All these years, I never was a positive person. I only see the negative like a small dot in a clean, white paper. People have the tendency of ignoring the big picture and nitpick at the smallest flaw of anything. And I am no exception. It ain't a healthy life to live. I talk about gratitude with friends while here I am being the usual, ungrateful bitch I was.
I have been told of the poem, Desiderata. I can even hear my high school teacher now explaining the significance of its message. She said we should take it to heart and practice it when we grow old. But you know how old people sound to young, hyper teenagers. We respond with a nod, let it pass between our ears, pretend we care until the bell rings for recess.

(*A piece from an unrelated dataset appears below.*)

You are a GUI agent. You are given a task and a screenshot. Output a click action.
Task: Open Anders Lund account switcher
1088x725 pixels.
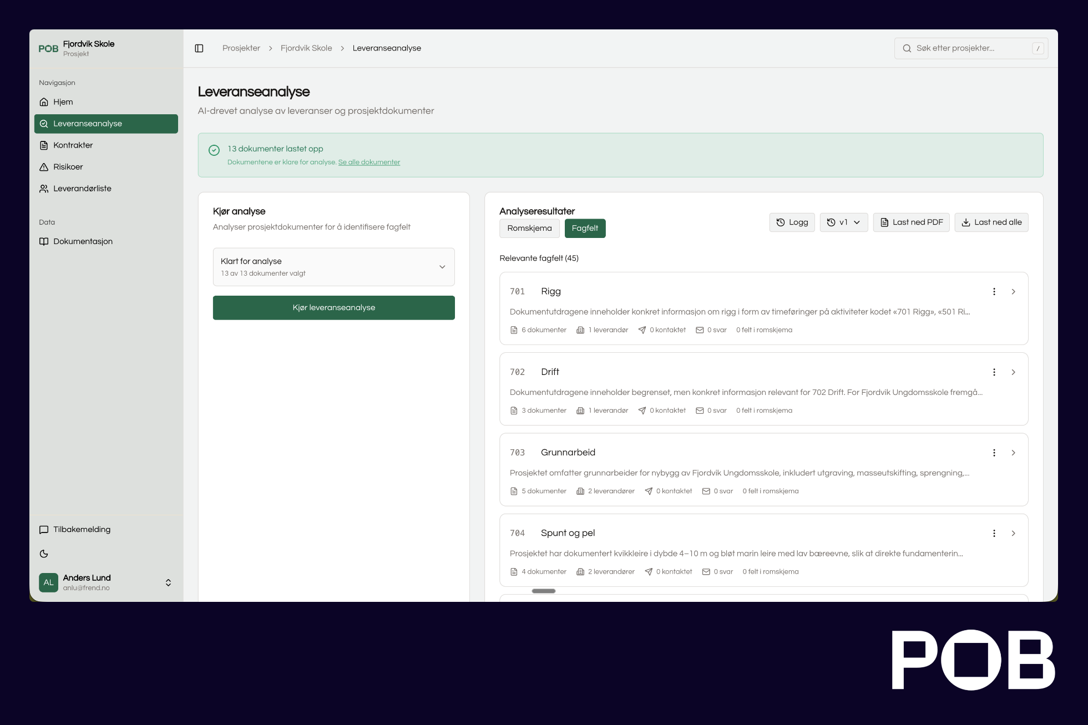pos(105,582)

If I can still remember it right (too lazy to google it. I suddenly felt the urge for writing while I checked my mails) the message was plain and simple. The way I understand it, the author wanted us to value the essence of contentment. In my generation today however, enriching this value is not an easy task. On the contrary, materialism is widely encouraged. You're eons behind if you don't have the latest.
Competition is another hindrance on your way to leading a satisfied life. I see a fresh graduate on his first job already tired and overworked. I doubt whether he truly loves the job for mostly don't. They're just in it for the money or experience to get them ahead of their career. Success now is measured through what you have. I mean, physical things. Cars, big houses, travels to I-don't-know-where, shopping sprees and anything you can come up with that has got to do with money and splash the pictures on their social pages for everyone to see and admire on how far you've gotten.
I shudder at the thought of seeing this future because it could be mine. If I will allow myself to get caught up with the game, I'd turn into someone I know not anymore. God forbid it.
Hey. I'm no saint and I'm not trying to imply I'm such a righteous person for saying all these. A hypocrite. That I would be if I deny at the very least of not daydreaming about having these glitzy things. I do too.
I just pray that when the imperative time to make a big decision comes (like job opportunities), I must narrow down the choices to what can make me happy and not the equivalent monetary gain I can possibly have out of it.
Do you ever wonder why those penniless artists appear serenely contented even when they always find themselves having ends meet? I know you know. THEY LOVE WHAT THEY DO! At times, we think it pathetic and impractical but I guess we were rendered blind with the small, impermanent things that we fail to see the big picture.
If I want to start living with contentment.. I must start small. And that is to appreciate everything hurled my way. There is a good reason for the saying, 'Count your blessings' It helps. Try doing it now. I'm pretty sure you'd be overwhelmed at how greatly you've been blessed. That's what I realized today. I hope you do too.
Hopefully, the ungrateful bitch I was never resurrects from its grave.